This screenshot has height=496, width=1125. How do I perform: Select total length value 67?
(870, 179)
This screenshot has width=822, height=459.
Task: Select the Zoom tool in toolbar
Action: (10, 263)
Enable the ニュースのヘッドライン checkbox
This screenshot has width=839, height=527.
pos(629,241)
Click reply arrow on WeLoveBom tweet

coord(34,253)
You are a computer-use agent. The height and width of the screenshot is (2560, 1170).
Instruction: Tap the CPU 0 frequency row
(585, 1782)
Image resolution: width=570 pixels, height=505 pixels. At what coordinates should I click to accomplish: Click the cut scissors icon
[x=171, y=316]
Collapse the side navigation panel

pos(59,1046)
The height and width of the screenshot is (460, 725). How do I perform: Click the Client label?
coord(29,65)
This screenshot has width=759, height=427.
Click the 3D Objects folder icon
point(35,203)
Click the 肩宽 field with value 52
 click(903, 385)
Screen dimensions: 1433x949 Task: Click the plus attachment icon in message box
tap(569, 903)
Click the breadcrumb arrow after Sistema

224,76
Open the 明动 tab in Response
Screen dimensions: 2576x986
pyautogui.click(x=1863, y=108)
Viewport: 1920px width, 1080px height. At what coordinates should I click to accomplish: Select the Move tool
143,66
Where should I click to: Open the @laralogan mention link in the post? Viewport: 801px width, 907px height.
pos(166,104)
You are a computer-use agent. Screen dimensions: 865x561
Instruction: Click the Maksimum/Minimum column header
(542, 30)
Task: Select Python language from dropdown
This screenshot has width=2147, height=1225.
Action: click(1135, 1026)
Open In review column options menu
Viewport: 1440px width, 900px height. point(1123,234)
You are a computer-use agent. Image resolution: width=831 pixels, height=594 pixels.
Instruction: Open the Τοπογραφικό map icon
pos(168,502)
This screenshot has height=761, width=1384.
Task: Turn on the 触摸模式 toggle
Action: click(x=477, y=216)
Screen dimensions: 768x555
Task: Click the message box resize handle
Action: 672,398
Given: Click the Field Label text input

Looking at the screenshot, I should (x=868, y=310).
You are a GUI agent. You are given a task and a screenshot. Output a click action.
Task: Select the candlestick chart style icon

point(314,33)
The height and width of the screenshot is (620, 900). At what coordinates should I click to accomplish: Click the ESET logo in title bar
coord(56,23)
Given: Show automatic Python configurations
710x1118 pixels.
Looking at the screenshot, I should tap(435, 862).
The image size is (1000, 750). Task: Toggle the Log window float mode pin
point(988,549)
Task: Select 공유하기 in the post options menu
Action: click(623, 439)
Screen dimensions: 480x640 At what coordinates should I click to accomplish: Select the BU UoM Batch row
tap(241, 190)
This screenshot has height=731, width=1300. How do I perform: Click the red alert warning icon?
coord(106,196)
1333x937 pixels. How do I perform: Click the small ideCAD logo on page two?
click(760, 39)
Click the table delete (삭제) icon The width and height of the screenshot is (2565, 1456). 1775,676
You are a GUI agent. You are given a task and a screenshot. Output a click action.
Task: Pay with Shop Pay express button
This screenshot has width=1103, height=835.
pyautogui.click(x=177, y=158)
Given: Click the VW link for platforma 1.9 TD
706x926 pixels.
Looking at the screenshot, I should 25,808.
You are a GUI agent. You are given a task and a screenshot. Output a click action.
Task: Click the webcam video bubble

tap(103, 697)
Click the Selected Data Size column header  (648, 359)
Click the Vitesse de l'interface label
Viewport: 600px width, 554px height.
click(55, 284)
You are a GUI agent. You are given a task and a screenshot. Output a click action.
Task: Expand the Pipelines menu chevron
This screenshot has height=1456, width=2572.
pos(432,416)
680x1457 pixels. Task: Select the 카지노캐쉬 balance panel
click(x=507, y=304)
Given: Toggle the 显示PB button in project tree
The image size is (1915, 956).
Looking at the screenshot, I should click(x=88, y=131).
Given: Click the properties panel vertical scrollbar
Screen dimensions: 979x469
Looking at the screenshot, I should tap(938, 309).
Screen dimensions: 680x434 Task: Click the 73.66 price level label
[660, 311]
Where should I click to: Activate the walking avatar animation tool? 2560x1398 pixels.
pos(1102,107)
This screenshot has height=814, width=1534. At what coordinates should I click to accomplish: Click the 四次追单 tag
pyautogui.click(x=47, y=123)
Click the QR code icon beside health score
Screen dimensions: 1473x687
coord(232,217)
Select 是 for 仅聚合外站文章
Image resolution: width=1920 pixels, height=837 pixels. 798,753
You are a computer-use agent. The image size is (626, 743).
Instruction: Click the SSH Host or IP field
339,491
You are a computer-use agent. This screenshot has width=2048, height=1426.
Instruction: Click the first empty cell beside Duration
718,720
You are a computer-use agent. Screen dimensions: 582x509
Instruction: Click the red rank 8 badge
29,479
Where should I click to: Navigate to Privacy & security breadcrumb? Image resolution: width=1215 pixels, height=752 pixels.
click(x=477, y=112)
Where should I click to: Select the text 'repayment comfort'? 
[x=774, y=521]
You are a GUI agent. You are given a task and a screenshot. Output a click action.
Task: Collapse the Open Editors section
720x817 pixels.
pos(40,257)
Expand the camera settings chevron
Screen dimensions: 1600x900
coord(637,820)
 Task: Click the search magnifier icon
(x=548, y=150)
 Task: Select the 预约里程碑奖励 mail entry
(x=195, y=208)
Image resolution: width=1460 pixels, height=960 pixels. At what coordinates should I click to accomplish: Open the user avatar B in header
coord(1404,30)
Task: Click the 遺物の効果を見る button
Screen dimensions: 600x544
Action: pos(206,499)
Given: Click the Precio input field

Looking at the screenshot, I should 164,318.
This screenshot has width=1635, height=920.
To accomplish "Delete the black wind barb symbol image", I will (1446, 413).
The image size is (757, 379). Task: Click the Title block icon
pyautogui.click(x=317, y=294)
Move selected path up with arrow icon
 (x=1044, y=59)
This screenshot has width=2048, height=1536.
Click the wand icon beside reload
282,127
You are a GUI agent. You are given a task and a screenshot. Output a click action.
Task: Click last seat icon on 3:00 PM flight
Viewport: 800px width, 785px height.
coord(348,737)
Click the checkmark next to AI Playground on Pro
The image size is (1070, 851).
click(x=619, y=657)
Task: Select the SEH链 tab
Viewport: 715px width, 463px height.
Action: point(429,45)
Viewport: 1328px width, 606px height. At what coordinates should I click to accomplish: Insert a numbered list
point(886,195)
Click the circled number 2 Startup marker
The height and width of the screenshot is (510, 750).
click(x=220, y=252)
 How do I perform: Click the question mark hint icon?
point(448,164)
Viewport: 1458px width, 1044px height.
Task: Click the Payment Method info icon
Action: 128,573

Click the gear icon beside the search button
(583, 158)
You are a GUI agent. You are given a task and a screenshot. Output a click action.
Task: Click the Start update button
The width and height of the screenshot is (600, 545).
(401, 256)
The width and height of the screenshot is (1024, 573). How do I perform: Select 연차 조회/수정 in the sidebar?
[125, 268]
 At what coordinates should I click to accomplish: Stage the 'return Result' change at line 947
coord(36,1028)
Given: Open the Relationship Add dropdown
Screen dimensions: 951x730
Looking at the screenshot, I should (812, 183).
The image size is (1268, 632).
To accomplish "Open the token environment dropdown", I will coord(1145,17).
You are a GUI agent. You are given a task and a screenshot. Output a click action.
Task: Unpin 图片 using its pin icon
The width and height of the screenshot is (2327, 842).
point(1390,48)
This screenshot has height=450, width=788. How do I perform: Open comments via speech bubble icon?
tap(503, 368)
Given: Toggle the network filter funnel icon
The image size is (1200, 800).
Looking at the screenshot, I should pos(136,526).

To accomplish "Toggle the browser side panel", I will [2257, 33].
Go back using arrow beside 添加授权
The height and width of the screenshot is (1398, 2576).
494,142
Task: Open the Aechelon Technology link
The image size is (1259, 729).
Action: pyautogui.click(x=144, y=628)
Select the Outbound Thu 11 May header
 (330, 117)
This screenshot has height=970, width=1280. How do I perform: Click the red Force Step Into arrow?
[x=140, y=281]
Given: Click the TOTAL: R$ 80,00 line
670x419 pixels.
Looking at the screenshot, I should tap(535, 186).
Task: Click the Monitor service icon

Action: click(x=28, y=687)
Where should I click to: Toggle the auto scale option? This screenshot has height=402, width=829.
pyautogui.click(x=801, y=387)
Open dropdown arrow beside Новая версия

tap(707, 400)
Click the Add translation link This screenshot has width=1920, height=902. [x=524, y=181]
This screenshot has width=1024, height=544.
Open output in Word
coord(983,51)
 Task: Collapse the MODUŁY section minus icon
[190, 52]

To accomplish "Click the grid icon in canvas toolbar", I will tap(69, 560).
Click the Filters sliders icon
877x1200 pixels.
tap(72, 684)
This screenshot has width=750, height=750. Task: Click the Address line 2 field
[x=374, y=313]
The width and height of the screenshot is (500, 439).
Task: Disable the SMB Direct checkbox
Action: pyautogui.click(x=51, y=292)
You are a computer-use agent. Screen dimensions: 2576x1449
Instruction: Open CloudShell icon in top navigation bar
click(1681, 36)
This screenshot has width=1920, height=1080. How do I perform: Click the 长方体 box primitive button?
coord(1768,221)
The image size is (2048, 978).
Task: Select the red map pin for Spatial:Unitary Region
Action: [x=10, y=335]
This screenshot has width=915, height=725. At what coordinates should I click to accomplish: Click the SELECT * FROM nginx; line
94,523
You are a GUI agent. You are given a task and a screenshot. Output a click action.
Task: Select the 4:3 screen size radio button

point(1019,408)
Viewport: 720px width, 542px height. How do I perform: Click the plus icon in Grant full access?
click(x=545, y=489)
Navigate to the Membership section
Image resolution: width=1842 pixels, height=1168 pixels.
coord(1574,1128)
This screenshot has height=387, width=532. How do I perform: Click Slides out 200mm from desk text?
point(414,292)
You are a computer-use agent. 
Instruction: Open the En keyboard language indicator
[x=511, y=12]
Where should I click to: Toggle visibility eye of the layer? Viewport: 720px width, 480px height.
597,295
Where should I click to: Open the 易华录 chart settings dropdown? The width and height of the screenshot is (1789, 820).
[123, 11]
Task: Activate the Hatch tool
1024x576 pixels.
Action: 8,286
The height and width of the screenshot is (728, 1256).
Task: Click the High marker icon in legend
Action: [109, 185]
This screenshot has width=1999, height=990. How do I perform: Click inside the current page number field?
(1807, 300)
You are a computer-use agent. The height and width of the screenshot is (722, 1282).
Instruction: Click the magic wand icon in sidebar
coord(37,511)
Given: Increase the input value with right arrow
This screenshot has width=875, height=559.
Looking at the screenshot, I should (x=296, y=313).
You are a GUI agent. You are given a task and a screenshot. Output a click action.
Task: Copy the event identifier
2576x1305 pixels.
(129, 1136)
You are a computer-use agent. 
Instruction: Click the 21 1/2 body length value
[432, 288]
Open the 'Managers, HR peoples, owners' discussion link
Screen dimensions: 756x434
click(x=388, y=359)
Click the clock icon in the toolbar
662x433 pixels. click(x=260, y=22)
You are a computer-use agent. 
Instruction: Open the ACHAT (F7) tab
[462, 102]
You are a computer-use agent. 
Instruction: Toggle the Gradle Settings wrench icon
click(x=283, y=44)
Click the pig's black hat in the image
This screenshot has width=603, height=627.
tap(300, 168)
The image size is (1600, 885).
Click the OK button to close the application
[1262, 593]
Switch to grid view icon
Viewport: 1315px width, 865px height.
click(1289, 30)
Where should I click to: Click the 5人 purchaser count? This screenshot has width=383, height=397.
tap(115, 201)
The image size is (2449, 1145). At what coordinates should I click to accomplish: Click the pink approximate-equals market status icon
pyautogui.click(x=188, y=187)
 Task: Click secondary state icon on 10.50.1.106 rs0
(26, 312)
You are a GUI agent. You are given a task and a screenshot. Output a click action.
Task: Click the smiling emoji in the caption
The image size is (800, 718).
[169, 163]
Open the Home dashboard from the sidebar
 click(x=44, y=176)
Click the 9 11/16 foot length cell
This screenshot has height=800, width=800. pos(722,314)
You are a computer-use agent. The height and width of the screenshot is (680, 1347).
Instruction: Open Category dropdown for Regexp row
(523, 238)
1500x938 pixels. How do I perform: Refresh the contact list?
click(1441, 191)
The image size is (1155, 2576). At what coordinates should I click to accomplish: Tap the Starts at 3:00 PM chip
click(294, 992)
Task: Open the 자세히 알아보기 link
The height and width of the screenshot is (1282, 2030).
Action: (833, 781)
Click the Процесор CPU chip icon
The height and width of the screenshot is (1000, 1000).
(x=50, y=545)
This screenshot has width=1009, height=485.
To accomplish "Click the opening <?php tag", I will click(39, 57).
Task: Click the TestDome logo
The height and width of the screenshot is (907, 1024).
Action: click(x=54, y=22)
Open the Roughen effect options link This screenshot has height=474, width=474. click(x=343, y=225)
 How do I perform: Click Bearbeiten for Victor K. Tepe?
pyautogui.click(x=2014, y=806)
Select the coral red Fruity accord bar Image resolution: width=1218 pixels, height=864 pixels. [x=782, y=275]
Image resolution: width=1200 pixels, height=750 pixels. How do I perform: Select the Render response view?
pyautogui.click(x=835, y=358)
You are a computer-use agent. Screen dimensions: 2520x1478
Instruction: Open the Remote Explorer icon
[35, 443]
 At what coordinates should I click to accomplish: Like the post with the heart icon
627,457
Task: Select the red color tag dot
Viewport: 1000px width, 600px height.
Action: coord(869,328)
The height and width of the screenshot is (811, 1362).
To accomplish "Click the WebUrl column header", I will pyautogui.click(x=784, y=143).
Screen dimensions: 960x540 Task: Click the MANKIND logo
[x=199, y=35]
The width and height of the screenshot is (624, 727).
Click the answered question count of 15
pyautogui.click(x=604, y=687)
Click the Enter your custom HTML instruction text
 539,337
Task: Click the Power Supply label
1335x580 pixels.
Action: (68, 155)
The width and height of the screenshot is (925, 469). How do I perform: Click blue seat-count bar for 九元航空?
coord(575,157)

> To do
Retype the lines above verbatim, beginning with the first line and stopping after the line that contains "pos(629,241)".

> Full output
This screenshot has height=496, width=1125. How do I perform: Select total length value 67?
(870, 179)
This screenshot has width=822, height=459.
Task: Select the Zoom tool in toolbar
Action: (10, 263)
Enable the ニュースのヘッドライン checkbox
This screenshot has width=839, height=527.
pos(629,241)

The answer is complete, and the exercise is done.